Task statement - Transcribe the lines below exactly, beginning with the line that holds "Where should I" and ending with the final line, both included. Pictures are to be left out.

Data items
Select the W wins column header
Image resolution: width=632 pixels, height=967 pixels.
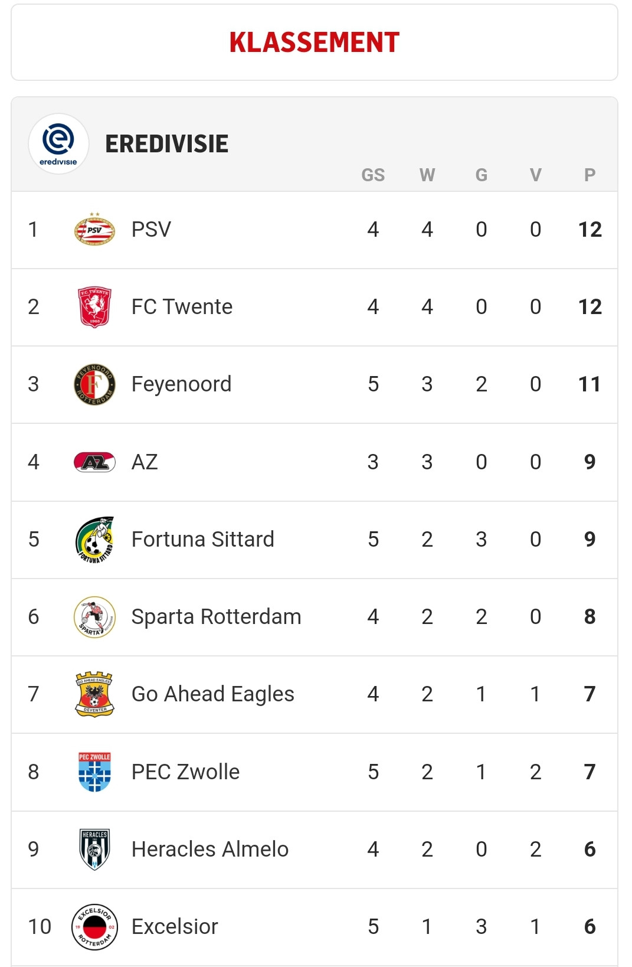pyautogui.click(x=427, y=175)

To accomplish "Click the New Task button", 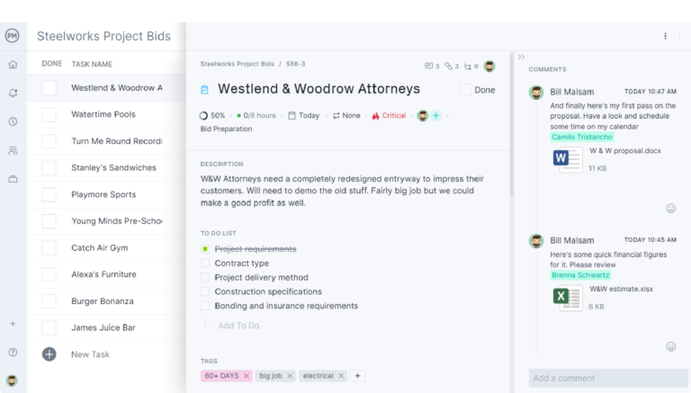I will [90, 354].
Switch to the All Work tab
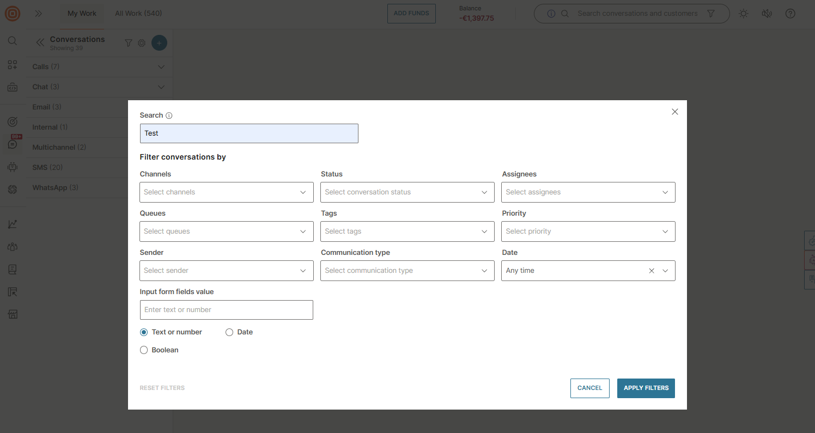The width and height of the screenshot is (815, 433). tap(138, 13)

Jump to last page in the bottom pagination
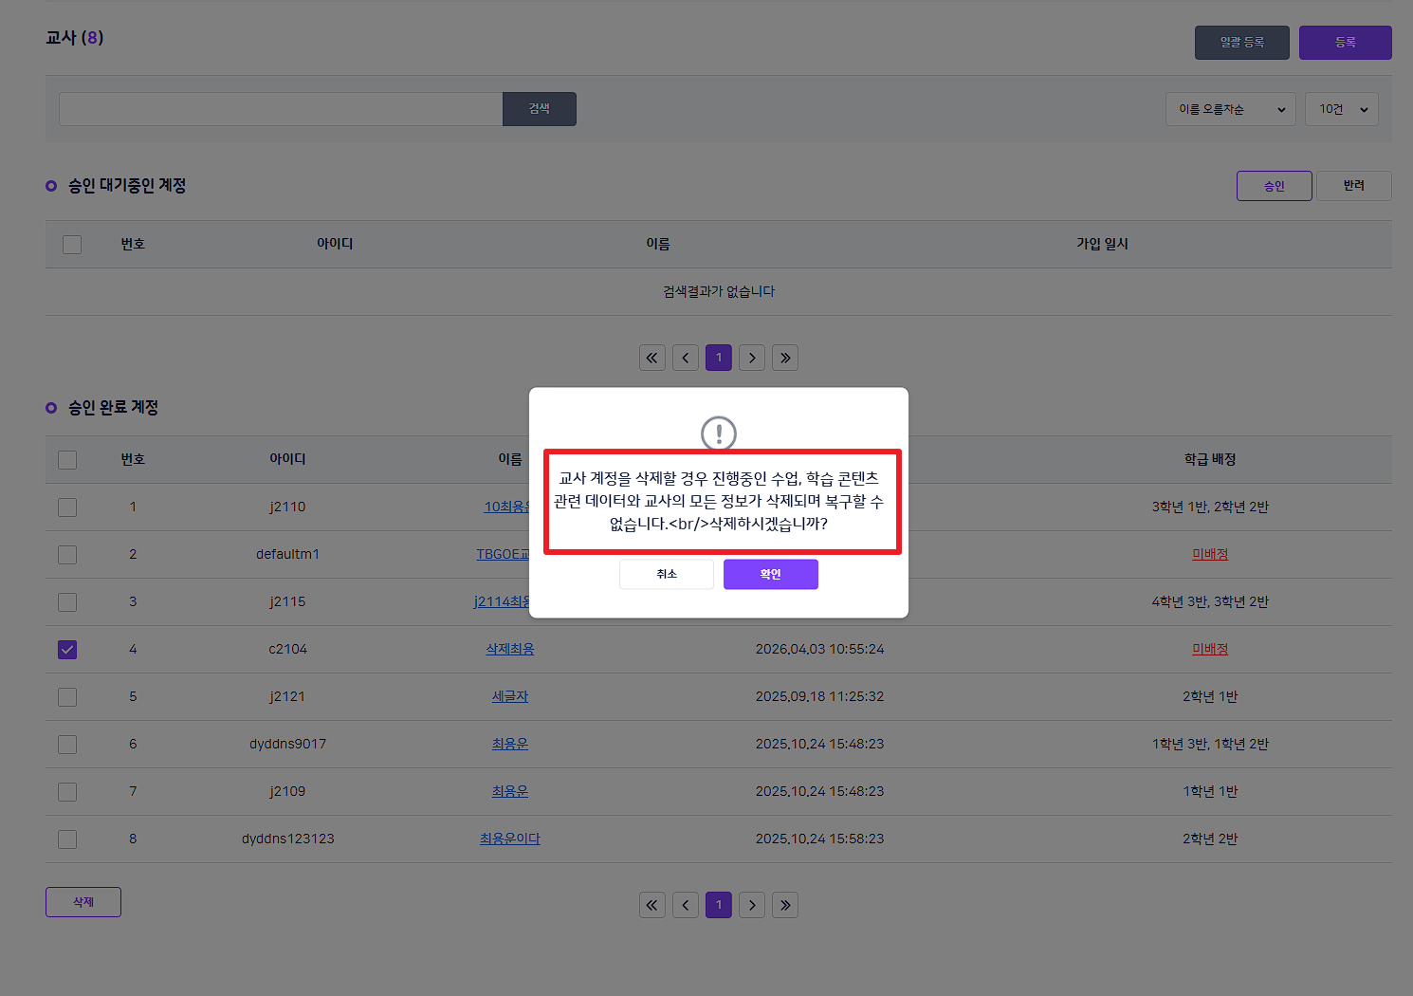(x=785, y=905)
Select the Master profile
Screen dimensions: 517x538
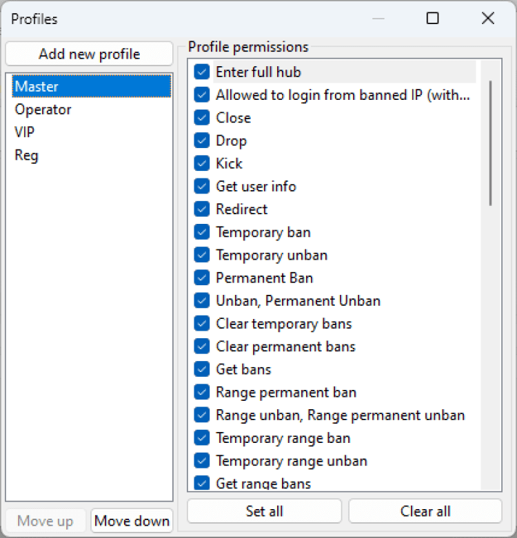(37, 87)
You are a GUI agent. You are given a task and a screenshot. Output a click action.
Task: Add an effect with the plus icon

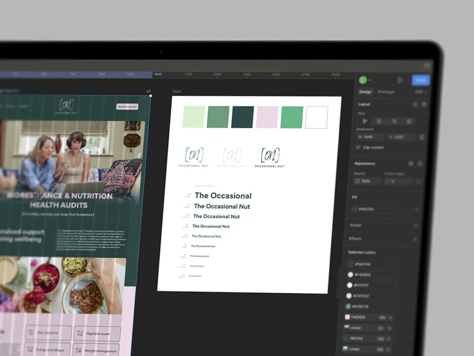tap(415, 239)
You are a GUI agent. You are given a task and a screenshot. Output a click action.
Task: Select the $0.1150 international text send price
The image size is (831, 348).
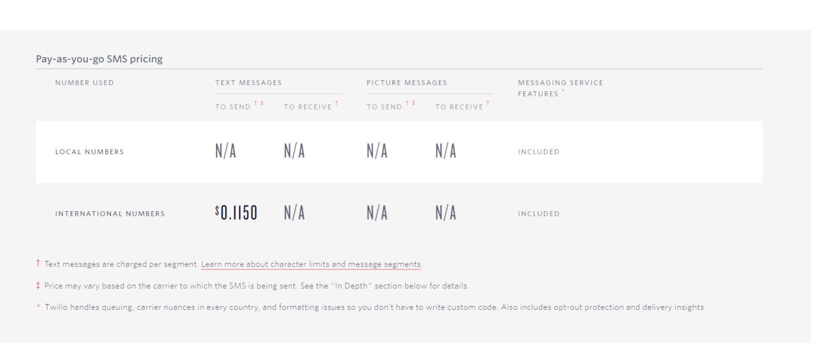[236, 213]
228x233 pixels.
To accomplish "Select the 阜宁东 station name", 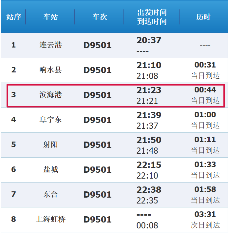I will tap(50, 120).
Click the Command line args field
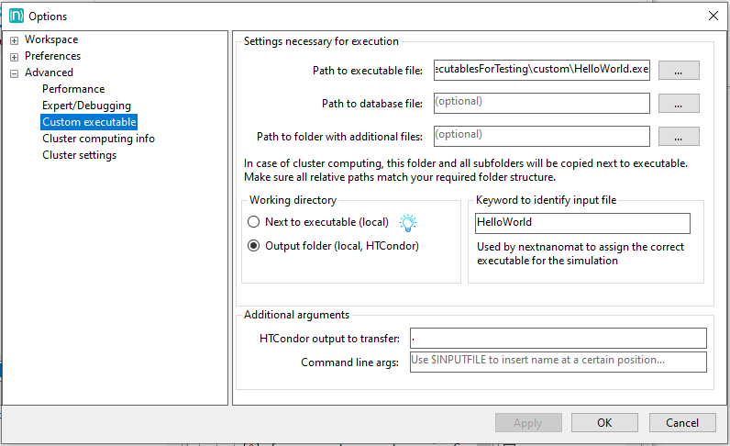This screenshot has height=446, width=730. (x=558, y=362)
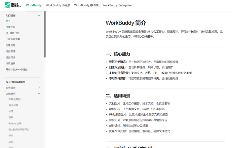The height and width of the screenshot is (148, 232).
Task: Switch to the WorkBuddy 小程序 tab
Action: coord(58,5)
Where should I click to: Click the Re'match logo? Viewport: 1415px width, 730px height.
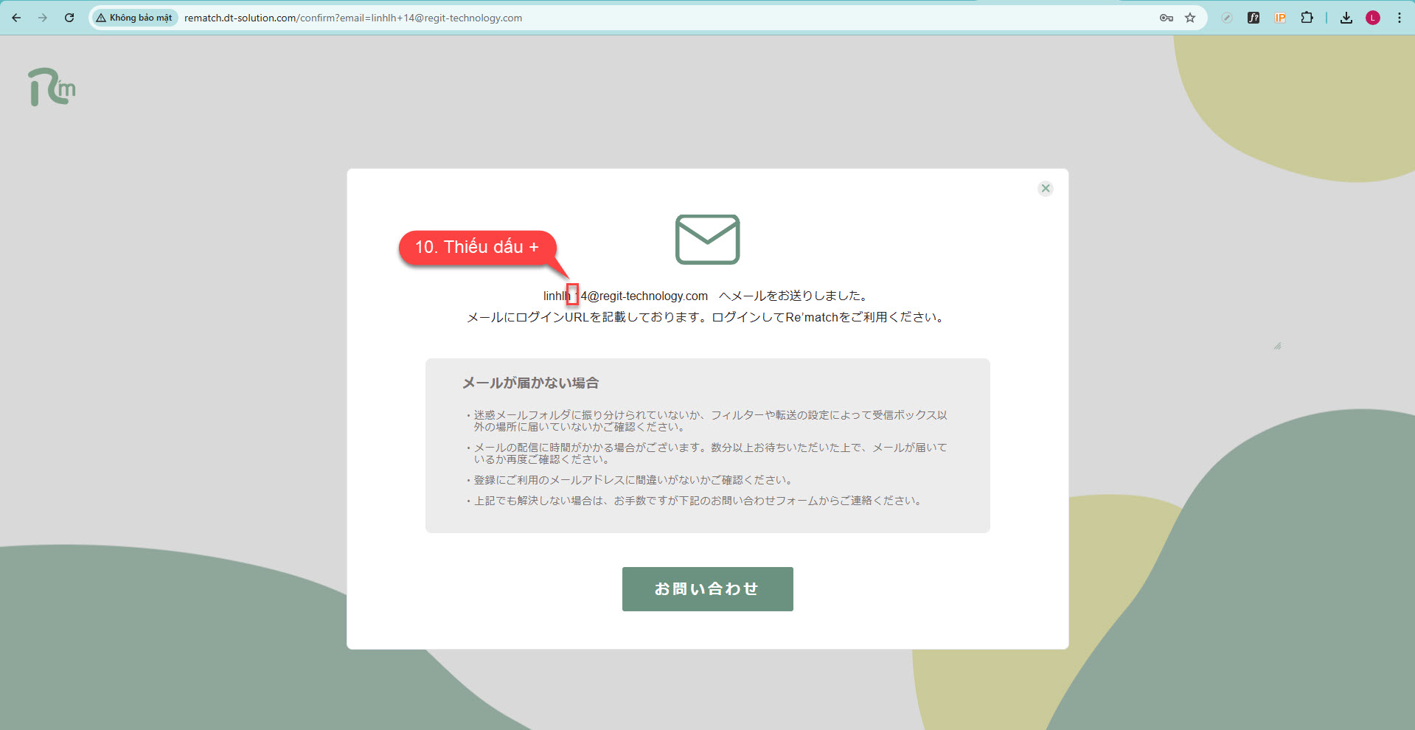coord(52,88)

Result of the exercise -
Where should I click to: Click the Re'match logo? Viewport: 1415px width, 730px height.
coord(52,88)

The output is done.